All of that ended on Tuesday, as the most miserable playoff curse in professional sports ended and a new chapter officially began. These aren’t the Twins we’ve seen in the past, and fans who were at Target Field to witness a high point in the franchise’s history celebrated the way they deserved.

Watch Twins fans lose their minds the moment the playoff losing streak

Jhoan Duran came out in the ninth inning to close out a 3-1 victory over the Blue Jays, largely without much drama. When Duran closed out the AL Central clinching game against the Angels, things got a lot dicier than anyone would have preferred but he got the job done nonetheless.

The same can be said about Tuesday night, albeit thankfully without as much stress. Clinching the AL Central was essentially one extended nine inning celebration, and the Game 1 win over Toronto had packed all of that and more into cathartic euphoria after the final out was recorded.

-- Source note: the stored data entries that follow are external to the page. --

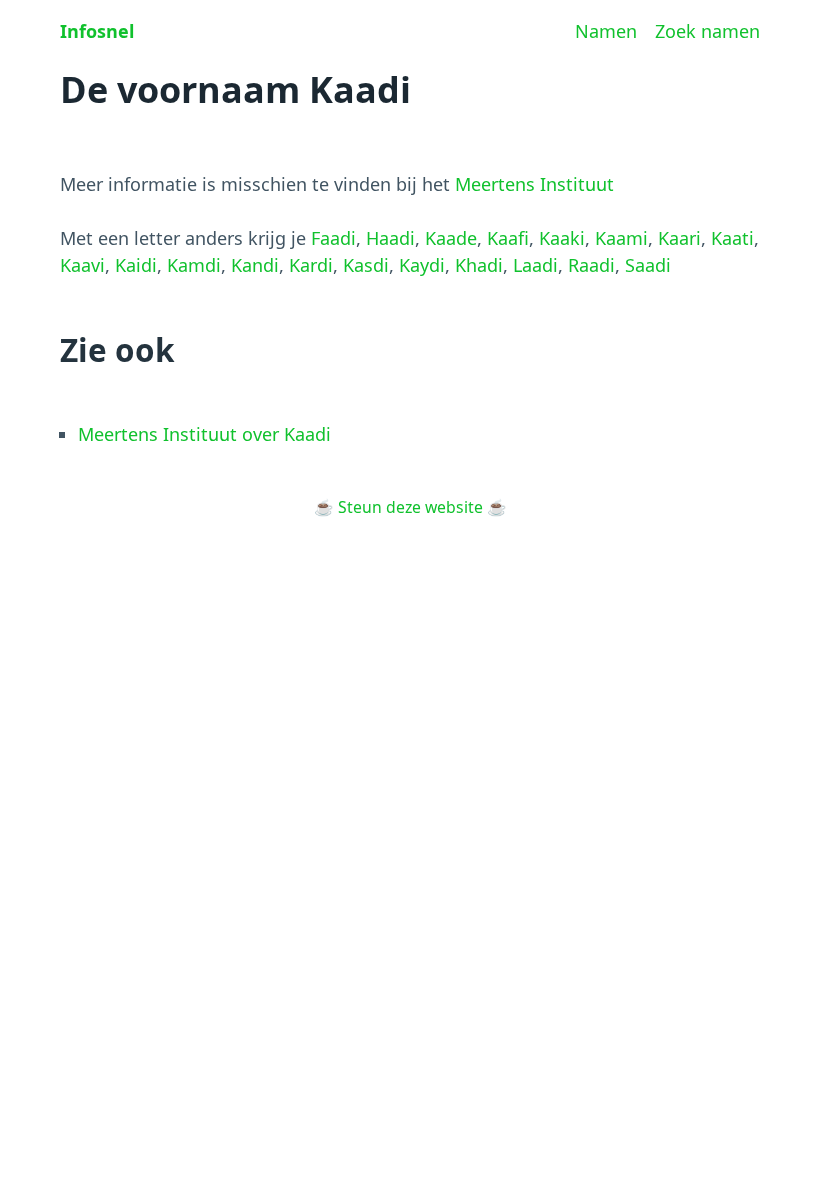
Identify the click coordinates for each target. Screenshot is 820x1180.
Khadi (479, 265)
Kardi (311, 265)
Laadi (535, 265)
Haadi (390, 238)
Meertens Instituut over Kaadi (204, 434)
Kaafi (508, 238)
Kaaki (562, 238)
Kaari (679, 238)
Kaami (621, 238)
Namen (606, 31)
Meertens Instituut (534, 184)
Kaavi (82, 265)
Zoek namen (707, 31)
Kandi (255, 265)
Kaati (732, 238)
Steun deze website (410, 507)
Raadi (591, 265)
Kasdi (366, 265)
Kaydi (422, 265)
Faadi (333, 238)
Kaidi (136, 265)
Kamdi (194, 265)
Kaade (451, 238)
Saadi (648, 265)
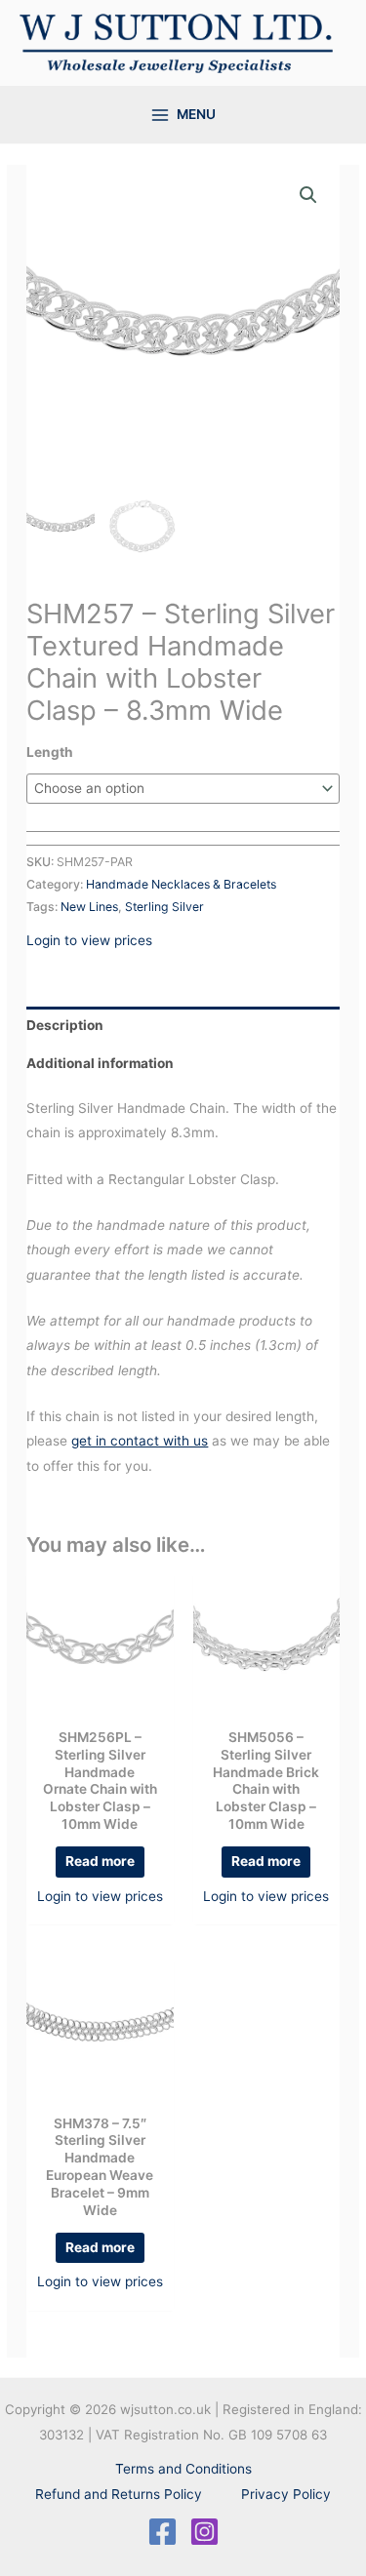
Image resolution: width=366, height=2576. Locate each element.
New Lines (89, 906)
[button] (308, 195)
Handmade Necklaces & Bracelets (181, 884)
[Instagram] (204, 2532)
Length (49, 752)
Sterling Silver (164, 906)
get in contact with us (139, 1440)
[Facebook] (162, 2532)
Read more (100, 1861)
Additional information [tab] (100, 1063)
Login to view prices (89, 940)
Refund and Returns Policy (118, 2494)
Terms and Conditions (183, 2469)
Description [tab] (64, 1025)
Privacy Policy (286, 2494)
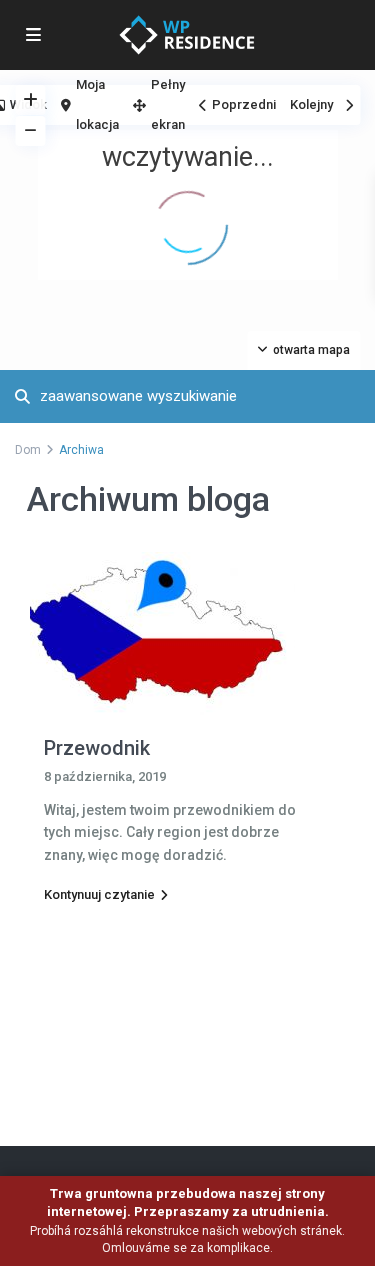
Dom (28, 450)
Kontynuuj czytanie (99, 894)
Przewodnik (97, 748)
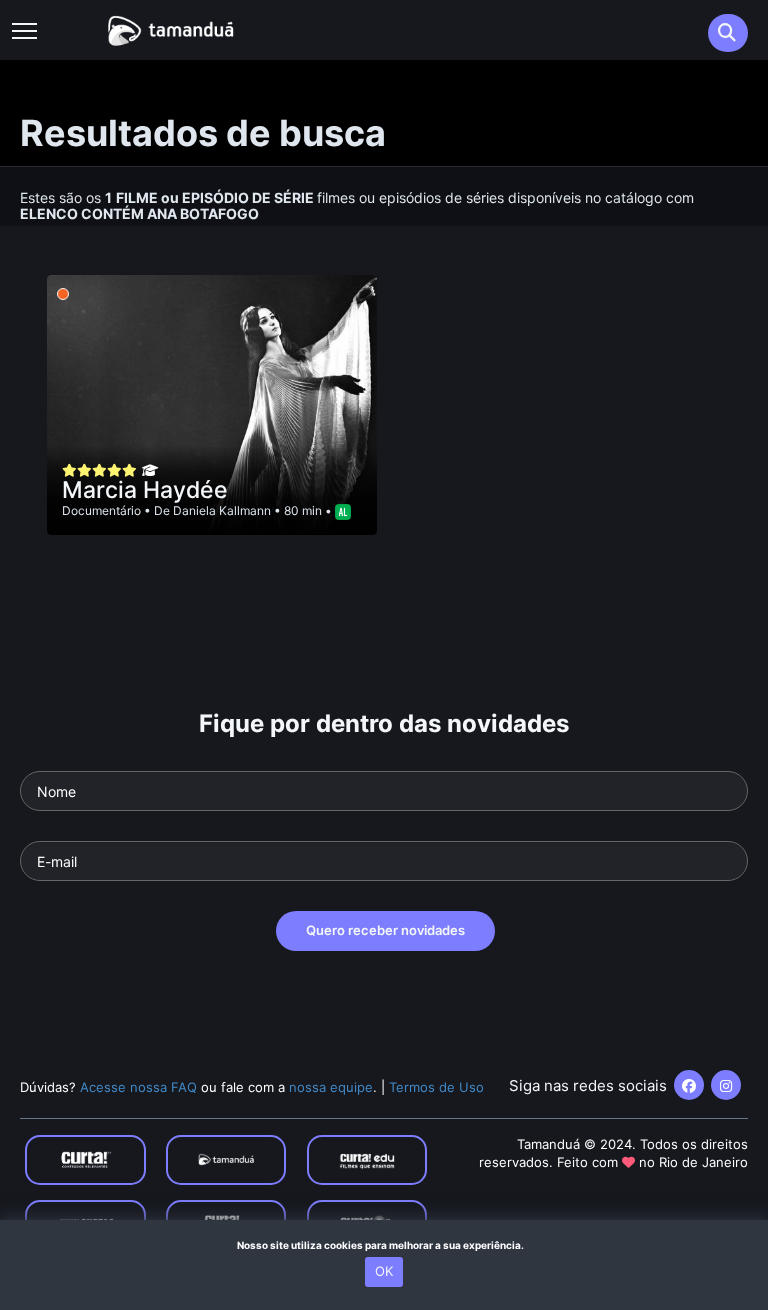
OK (384, 1271)
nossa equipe (331, 1087)
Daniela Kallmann (222, 510)
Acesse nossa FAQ (138, 1087)
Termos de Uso (436, 1087)
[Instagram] (726, 1085)
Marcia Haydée (145, 490)
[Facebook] (689, 1085)
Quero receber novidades (385, 930)
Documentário (101, 510)
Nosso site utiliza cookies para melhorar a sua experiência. (384, 1245)
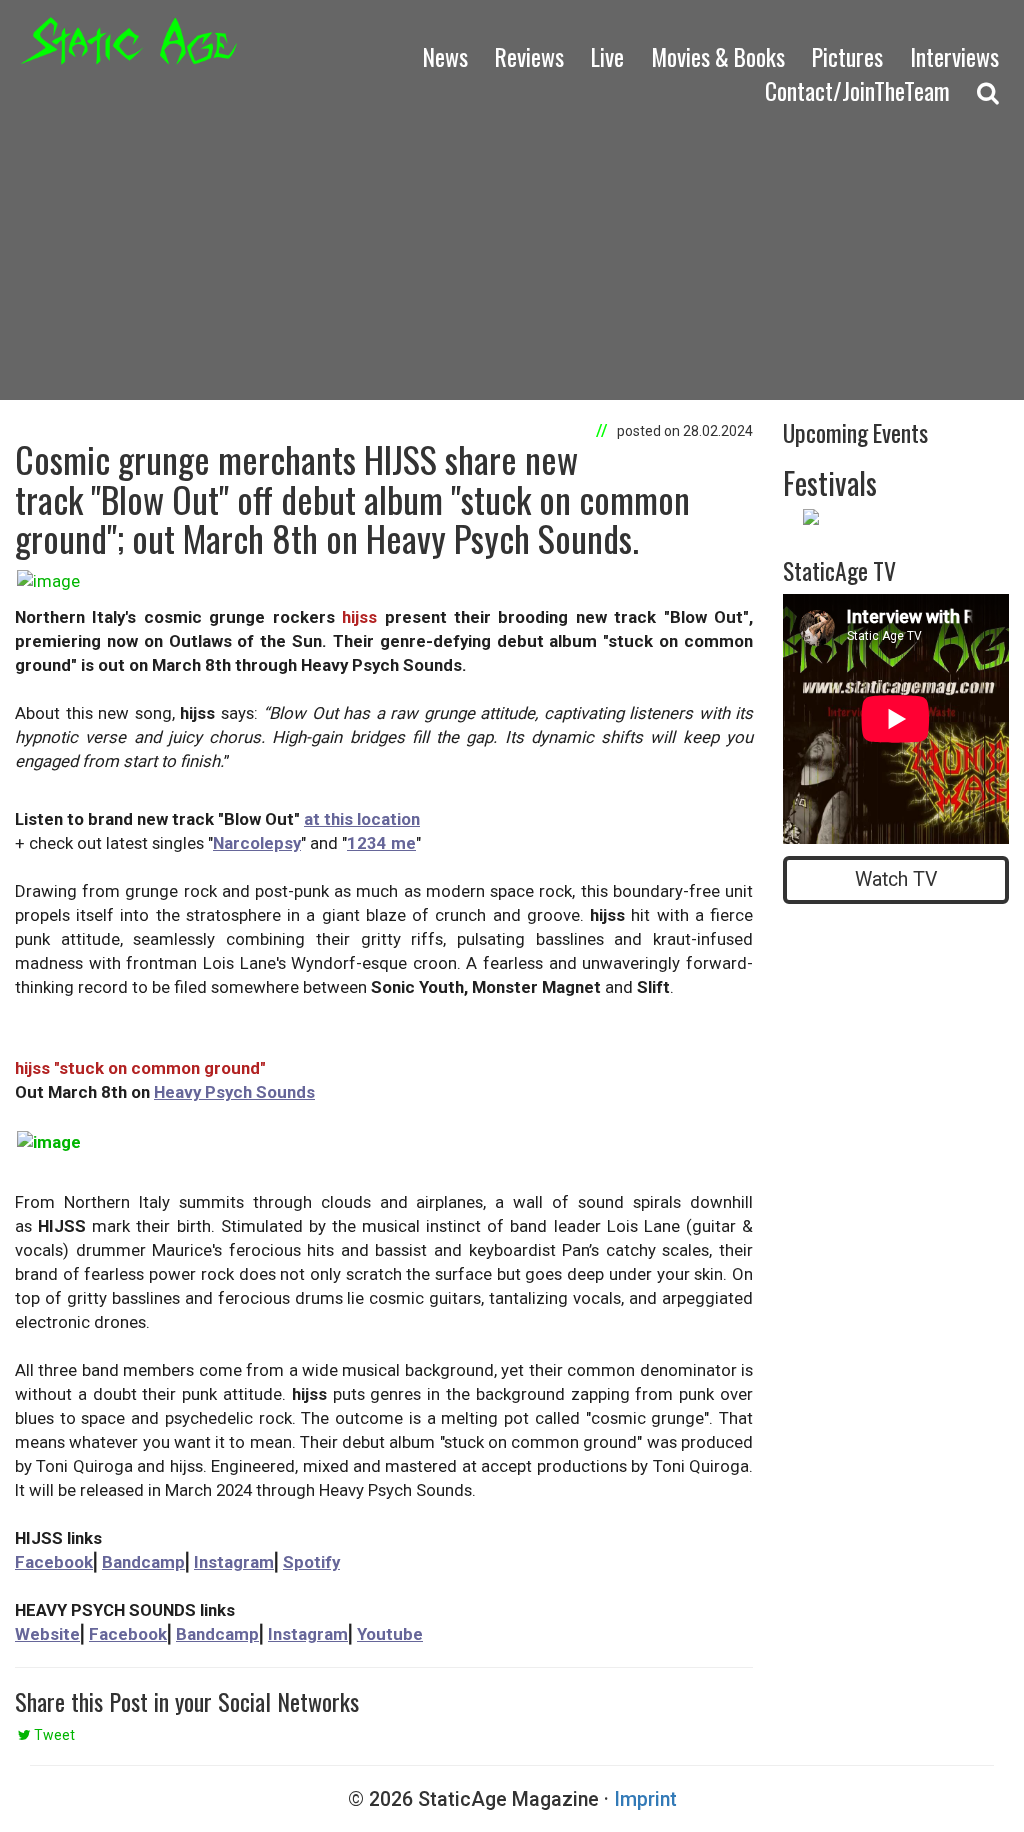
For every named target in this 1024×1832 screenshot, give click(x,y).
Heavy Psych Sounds (234, 1092)
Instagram (234, 1562)
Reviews (529, 56)
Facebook (54, 1562)
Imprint (645, 1799)
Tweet (53, 1735)
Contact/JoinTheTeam (857, 90)
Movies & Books (718, 56)
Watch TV (896, 879)
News (445, 56)
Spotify (311, 1562)
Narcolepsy (257, 843)
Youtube (390, 1634)
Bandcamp (143, 1562)
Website (47, 1634)
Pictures (847, 56)
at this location (362, 819)
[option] (896, 518)
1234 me (381, 843)
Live (607, 56)
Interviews (954, 56)
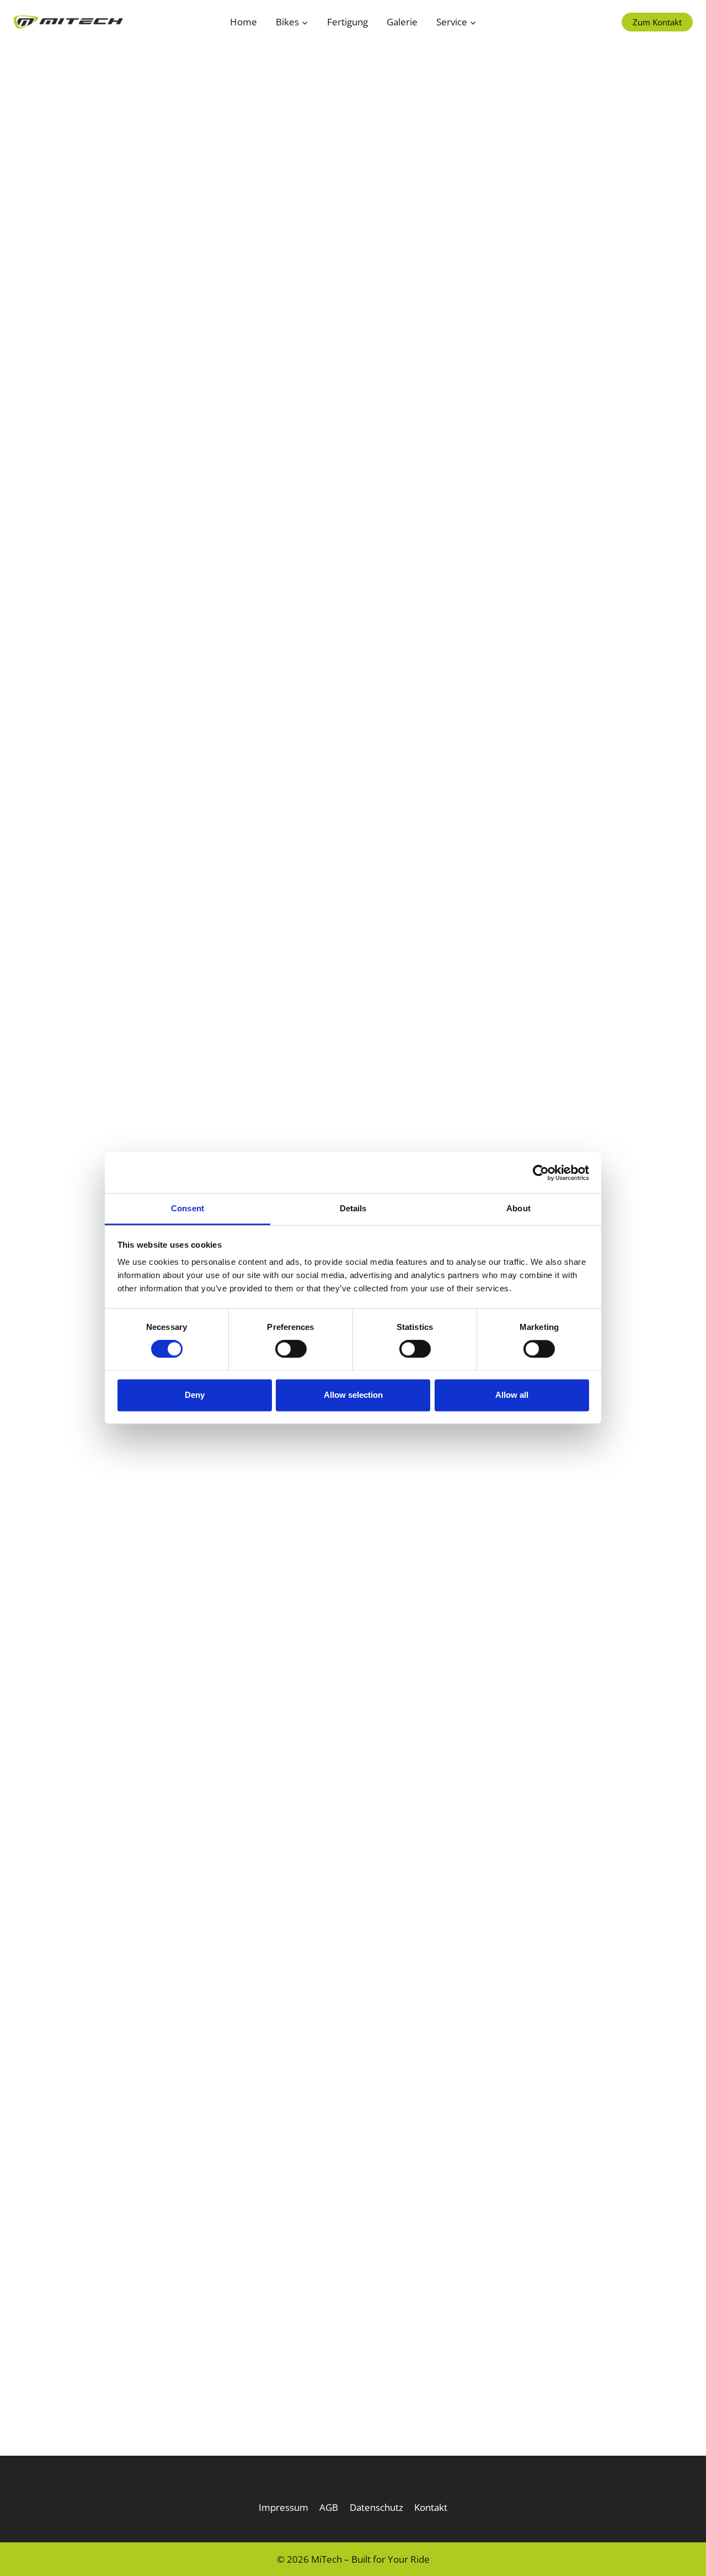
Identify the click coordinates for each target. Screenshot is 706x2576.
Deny (195, 1394)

This is what nearly two decades of pent up angst and disappointment being relieved sounds like:

Nothing about Tuesday’s win felt like a sure thing until it was official, but Royce Lewis did his best to obliterate any traces of a postseason curse all on his own. The rookie launched home runs in back-to-back plate apperances, and become just the third player in history to hit two home runs in his first two at-bats.

Lewis was a revelation for the Twins, but he represented something more than what most are taking at face value. Yes, the long terrible postseason nightmare is over, but Lewis is leading a version of the Twins feels different from all the rest we’ve seen try to make it in the playoffs.

Pitching is a strength, the offense has power, and the team made some great defensive plays that in years past we’d be looking at as moments that slipped away from them and caused yet another loss. Carlos Correa had a clutch throw out at home that bailed out Jorge Polanco’s second goof of the game, and Michael A. Taylor saved two runs with a magnificent catch against the outfield wall.

Those are the types of breaks that usually went the other way in years past, but this time around the Twins were on the right side. Something about this team feels different, and fans at Target Field — and throughout Twins Territory — felt is on Tuesday night.